You can see the log maps, organized based on the modules that they belong to, at:

supervisor@rtbrick:/usr/share/rtbrick/liblog/logs$ ls
bds  bgp  fib  fwdinfra  ifm  lldpv2  pd  policy  pubsub  resmon  rib  snapshot  static  time_series

In the preceding example, you can see the modules that have registered with the log maps.

If you want to know more about a particular log map, you can perform a grep of the log map in this directory.

Log Groups

A log group is a collection of log maps or log IDs. Groups have been introduced to simplify the log configuration tasks. For example, to debug a BGP peer issue, instead of enabling logs for individual log IDs that are related to BGP peer, you can enable log for a log group BGP peer.

Log Modules

Every BDS application consists of multiple modules. Logging can be configured for each BDS modules separately.

The following are RBFS modules:


Plugin Alias

Any logs in RBFS can be exported to an external logging destination. Currently, CtrlD supports GELF and syslog as external plugins.

CtrlD is the egress node for all the GELF (Graylog Extended Log Format) messages. The brick daemons which are configured to send GELF messages to CtrlD and CtrlD forwards them to the configured endpoints such as syslog or GELF endpoint. This is because CtrlD enhances the GELF message with switch-global settings (for example, the serial number of the switch).


Guidelines and Limitations for BDS Logging

  • By default, BDS logging is enabled and the log level is set to 'Error'.

  • By default, logging for BDS and PUBSUB modules have been disabled. As these two modules are infrastructure specific, these logs may not be useful for end-users. However, developers can enable logging for these modules using debug commands.

  • You can configure log levels per BD, per module, or per group.

  • Do not keep logging enabled for longer duration in a scaled setup.

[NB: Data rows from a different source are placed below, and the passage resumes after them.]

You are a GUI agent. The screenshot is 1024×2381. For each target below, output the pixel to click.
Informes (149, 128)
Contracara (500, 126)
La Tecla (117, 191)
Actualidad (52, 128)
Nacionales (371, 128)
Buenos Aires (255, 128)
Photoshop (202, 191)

  • The following log levels are present in the system. Any level above the level Warning indicates that you should perform logging with caution as a scaled environment may cause a system instability.

    • Emergency

    • Alert

    • Critical

    • Error

    • Warning

    • Notice

    • Info

    • Debug

    • None

If your system becomes unstable, you can remove the logging configuration using the delete log command in configuration mode.
  • All log levels lower than the log level specified are logged. For example, if the specified log level is "Warning", then all logs that come before "Warning" (Emergency, Alert, Critical, Error, Warning) are logged.

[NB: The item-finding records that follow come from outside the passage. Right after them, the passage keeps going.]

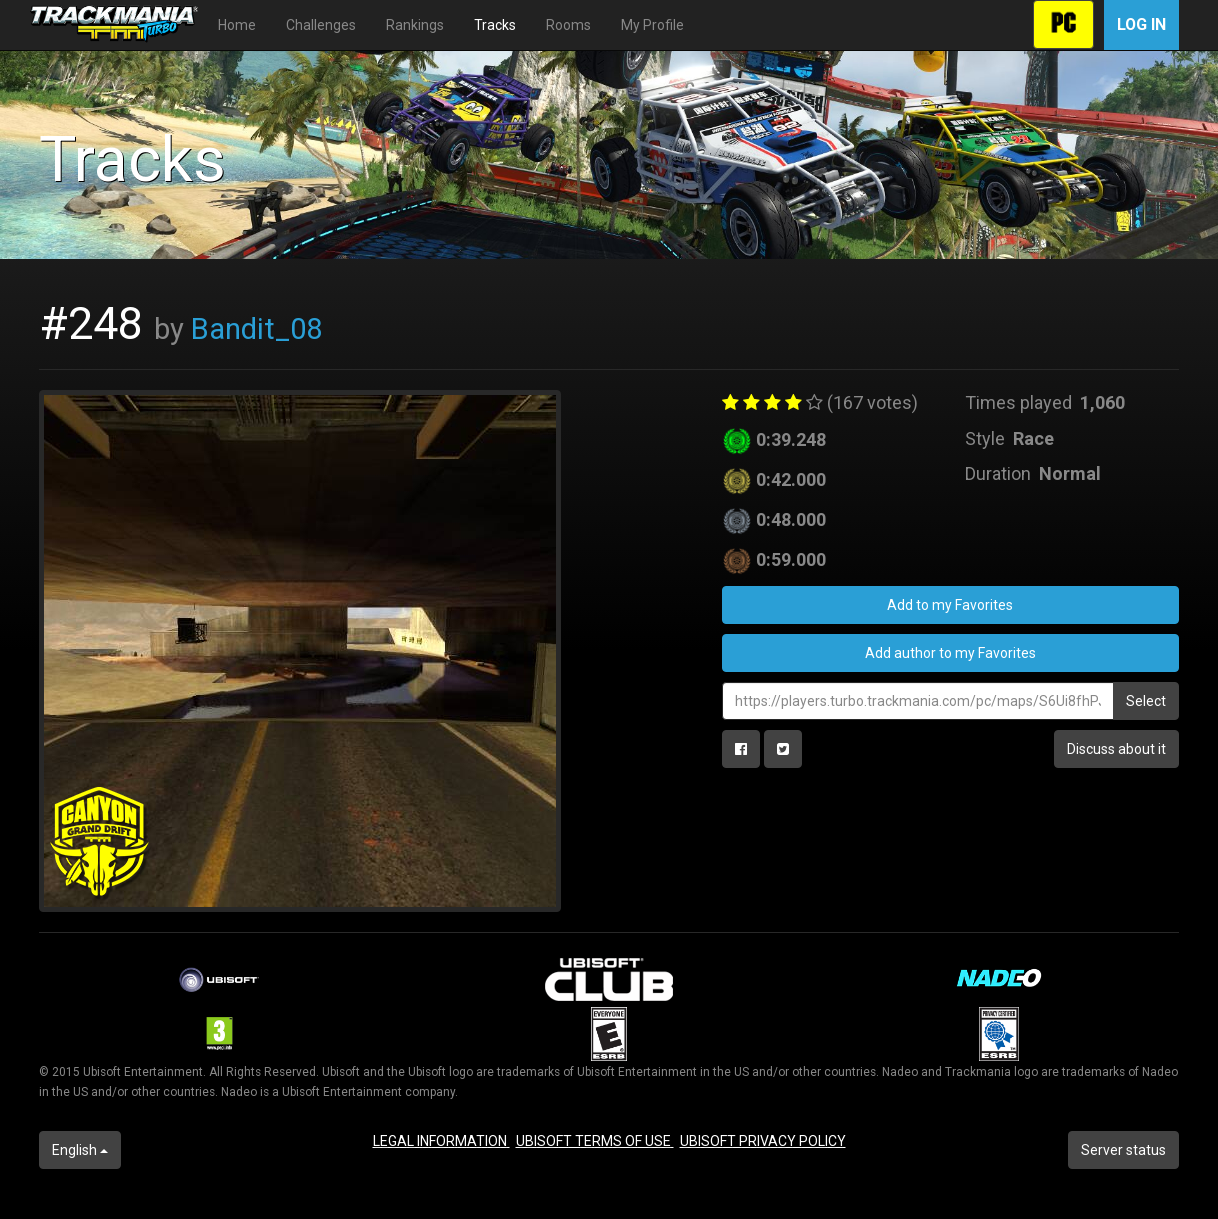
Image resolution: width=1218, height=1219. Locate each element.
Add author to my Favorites (950, 653)
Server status (1123, 1150)
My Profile (652, 25)
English (80, 1150)
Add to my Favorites (950, 605)
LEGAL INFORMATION (441, 1141)
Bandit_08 (256, 329)
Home (237, 25)
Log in (1141, 24)
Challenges (321, 25)
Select (1146, 701)
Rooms (568, 25)
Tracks (495, 25)
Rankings (415, 25)
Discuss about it (1116, 749)
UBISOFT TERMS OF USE (595, 1141)
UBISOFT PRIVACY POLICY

  • When you set the log-level to "None", that means log has been disables for the specific module, group, or global.


Syslog is generated by an API based logging mechanism provided by Linux. Some of the open source libraries present in RBFS use Syslog as a logging mechanism.

Host operating system and RBFS Linux container use syslog for logging. Syslog can also be exported to Graylog.

Syslog messages can also be exported to CtrlD and these messages are forwarded to the defined log management servers. Currently, RBFS supports exporting syslog from the Linux and ONL system facilities such as auth, authpriv, daemon, and kern to Graylog

For information about Syslog configuration, see section [syslog_config].

TSDB (Prometheus) Alert Messages

Prometheus is the systems and service monitoring application, which can be deployed in RBFS, to collect and process metrics. In RBFS, alert messages generated from Prometheus are forwarded to CtrlD and these messages, from CtrlD, can be exported to the configured log management servers.

Logging in ONL

In RBFS, there are daemons, which are not part of RBFS container, but run on the ONL host. RBFS provides logging for these daemons. The following are the daemons which reside on the ONL host:


CtrlD and ApiGwD Logs

CtrlD logging provide log messages of events related to business, elements, ZTP, and security. ApiGwD logs contain details about who accessed the API and how they accessed it. hostconfd provides rest APIs to interact with container and ONL linux services.

ApiGwD`and `CtrlD send different log messages about status changes or progress of processes to the configured GELF endpoint.

Supported Platforms

Not all features are necessarily supported on each hardware platform. Refer to the Platform Guide for the features and the sub-features that are or are not supported by each platform.